Forgiveness

How Can You Ever Forgive Those People?

Is forgiveness as impossible as it seems?

Posted Jul 01, 2019

Wikimedia Commons, Public Domain
The Scream
Source: Wikimedia Commons, Public Domain

Almost everyone has someone who has done something terrible to them. It’s one of the most painful parts of being human. And lots of times, there doesn’t seem to be an appropriate way to respond.

Consider the case of Peter and Linda Biehl.

The telephone call came in the middle of the night, slicing through the darkness like a razor, dividing their life into Before and After. The message of the call was stark.

Their daughter Amy had just been stabbed to death.

The year was 1993. Amy had just graduated from Stanford University and received a Fulbright Fellowship. 

She planned to continue her work in South Africa. She was focused on the black population there, which was suffering from the results of apartheid. When the white population seized power, they instituted the government system of apartheid, which kept black people rigidly segregated in all-black townships and struggling under crushing poverty. 

Amy was an idealist and had gone to South Africa, hoping she could find some way to loosen the grip of apartheid there. 

One day, she was driving her Jeep through the black township of Guguletu, near Cape Town. There was a large crowd of people milling around on the road ahead of her. 

Four young men saw her, a young white woman driving through their black township. Blinded by fury from years of the injustice of apartheid, they dragged her out of her Jeep, stoned her, and stabbed her to death.

The call with the news reached Peter and Linda Biehl that night. They were numb with disbelief and grief.  

The police quickly apprehended the four young men who had murdered Amy and put them in prison.

A year later, in 1994, the apartheid regime was finally overturned and replaced by a democratic government. Nelson Mandela was the first president.

One of the great accomplishments of Mandela’s government was the institution of the Truth and Reconciliation Commission. It was an official, court-like body designed to bring healing and help South Africans move beyond the violence and injustice of the past. 

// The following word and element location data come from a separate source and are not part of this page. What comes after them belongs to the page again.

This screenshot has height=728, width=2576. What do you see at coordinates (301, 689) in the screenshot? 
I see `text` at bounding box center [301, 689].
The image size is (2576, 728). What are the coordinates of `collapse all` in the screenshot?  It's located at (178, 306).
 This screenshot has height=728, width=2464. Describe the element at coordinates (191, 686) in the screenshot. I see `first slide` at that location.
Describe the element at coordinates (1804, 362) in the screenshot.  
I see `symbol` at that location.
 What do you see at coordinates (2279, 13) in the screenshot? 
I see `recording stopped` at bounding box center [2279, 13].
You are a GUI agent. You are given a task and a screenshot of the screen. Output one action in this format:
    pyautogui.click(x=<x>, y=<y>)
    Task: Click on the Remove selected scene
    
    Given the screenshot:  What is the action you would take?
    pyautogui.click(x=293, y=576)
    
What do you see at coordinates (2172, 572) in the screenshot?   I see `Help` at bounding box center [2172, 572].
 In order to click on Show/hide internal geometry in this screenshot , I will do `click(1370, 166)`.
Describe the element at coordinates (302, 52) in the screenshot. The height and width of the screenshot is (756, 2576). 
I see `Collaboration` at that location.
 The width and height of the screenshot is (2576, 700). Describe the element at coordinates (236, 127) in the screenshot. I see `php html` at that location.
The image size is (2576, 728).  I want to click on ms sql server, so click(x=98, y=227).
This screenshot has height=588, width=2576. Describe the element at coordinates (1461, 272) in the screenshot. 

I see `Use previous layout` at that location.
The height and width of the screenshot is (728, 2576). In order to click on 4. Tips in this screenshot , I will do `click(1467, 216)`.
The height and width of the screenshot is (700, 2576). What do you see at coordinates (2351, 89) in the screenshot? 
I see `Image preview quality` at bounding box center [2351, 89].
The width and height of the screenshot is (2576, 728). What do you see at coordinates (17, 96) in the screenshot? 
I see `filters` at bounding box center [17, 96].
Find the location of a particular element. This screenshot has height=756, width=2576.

One of the cases the Commission heard was the case involving the murder of Amy Biehl by the four young men in the Guguletu Township. At the end of all the testimony, the four men were released from prison. Peter and Linda Biehl were present at the Commission the day the announcement was made.

I interviewed Peter and Linda Biehl in Los Angeles in 2001. They spoke of the devastation they felt when they heard the news, and the avalanche of emotions that swept through them: disbelief, anger, grief, confusion, isolation, despair. 

But finally, Peter told me, his overriding emotion came down to one thing: “I wanted to understand it.”

They flew to South Africa for an extended trip to see what Amy’s life had been like there. They were impressed at what they found.

Amy had been very active, working to improve the lives of the black people in the townships by providing more employment and educational opportunities. Peter and Linda were extremely proud of Amy’s work and commitment, and they realized they needed to help it continue. So they set up the Amy Biehl Foundation.

When the four young men involved in Amy’s killing were released from prison, two of them, Easy Nofomela and Ntbecko Penny, expressed great repentance and said they would like to meet with Amy’s parents.

Peter and Linda felt great reluctance.

But later they heard through a third party that the two young men were trying to turn their lives around by starting a youth club, so the Biehls relented.

They were terrified at the prospect of meeting them, but they also felt that it was exactly what they needed to do.

It was.

To their amazement, it turned out to be a wonderful meeting. Easy Nofumela presented them with a gift: a beautiful model sailing ship that he had made for them. In a way, the ship was the perfect gift symbolically, because they had all been on a journey together and had finally arrived at the distant shore.

Linda and Peter both expressed their great surprise at meeting the two young men. Linda said she felt a maternal feeling for them. They were almost like family.

Later, Linda visited with Easy Nofomela’s mother in her home. She said, “When I came out of the house, after having tea with Mrs. Nofomela, I looked up, and there was a rainbow overhead! It seemed like a miracle.”

“It wasn’t the young men who killed Amy,” Linda explained to me later. “It was apartheid.”